Griffin iTrip AutoPilot
by Christopher Bray
The iTrip AutoPilot ($100 US) is a recent addition to Griffin's amazingly long list of iPod compatible products, ranging from cases, to speakers, to FM Transmitters. The iTrip AutoPilot is an iPod-specific FM transmitter car adapter with some neat features.
First, like many car FM Transmitters, this one plugs into the cigarette lighter adapter (will we still call them that in 10 years when nobody smokes anymore?). Many we've used in the past have a cable that ends in a headphone jack, for universal transmission. This is great if you don't have an iPod, or if you want the flexibility to use it on, say a portable DVD player or a laptop. However, there is generally going to be more distortion from the headphone jack because the signal is already being run through your device's amplifier. Many devices also have a "line out" jack which bypasses the amp so you'll get cleaner sound.
The iTrip plugs into the bottom of your iPod, iPhone, or iPod Touch (it should fit all of them), thus using the music player's line out. It also provides power to the iPod, so you won't have to worry about running down your battery on a cross-country excursion. The neatest feature of this device, though, is that there are buttons right on the cigarette lighter end, which on most cars at least somewhat near the driver for play/pause, forward, and back. These are fantastically convenient if, like me, you don't have a good place to put the ipod to keep access to its controls (I use the cup-holders when I don't have a coffee in there). They're even better if you have an iPhone or Touch; much as I love the touchscreen most of the time, the lack of tactility means I have to constantly take my eyes off the road to skip or pause songs. So this thing should be my musical savior in the car.
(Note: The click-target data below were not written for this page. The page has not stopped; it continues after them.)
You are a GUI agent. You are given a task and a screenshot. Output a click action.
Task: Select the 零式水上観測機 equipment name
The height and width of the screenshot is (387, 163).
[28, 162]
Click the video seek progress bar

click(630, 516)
Much as I love the idea of this device, though, I could only stand it for a couple of days. The problems is with its FM transmitter, without which it's nothing more than an expensive car charger. FM transmitters are becoming more and more popular these days as fewer and fewer cars have included tape decks in the last 15 years. Recently there's the trend towards the Auxiliary jack to get around this, but it's still so new that if your car is five years old, chances are you don't have one. So the FM fills the gap by transmitting a signal you tune into on the car's radio. The trouble is two-fold. First, in order to be legal to sell (those pesky governments regulate what frequencies we can transmit on), the transmitter has to be pretty low power. And second, FM radio is prone to interference, from the big radio stations, from small radio sources, from other people with FM transmitters, and so on.
In my experience, all FM transmitters are quite prone to both interference and "dead spots." What causes the dead spots, I have no idea, but every so often I'll drive around a corner or by a tree, and the sound will cut out or go fuzzy for a second. Interference tends to come in many forms, from hearing the FM transmitter of the kid next to you at a stoplight, to being completely drowned out by local radio stations on nearby frequencies. Now this radio finickiness is why most FM transmitters have more than one frequency they can play on, with many now able to use just about any frequency the car can tune to.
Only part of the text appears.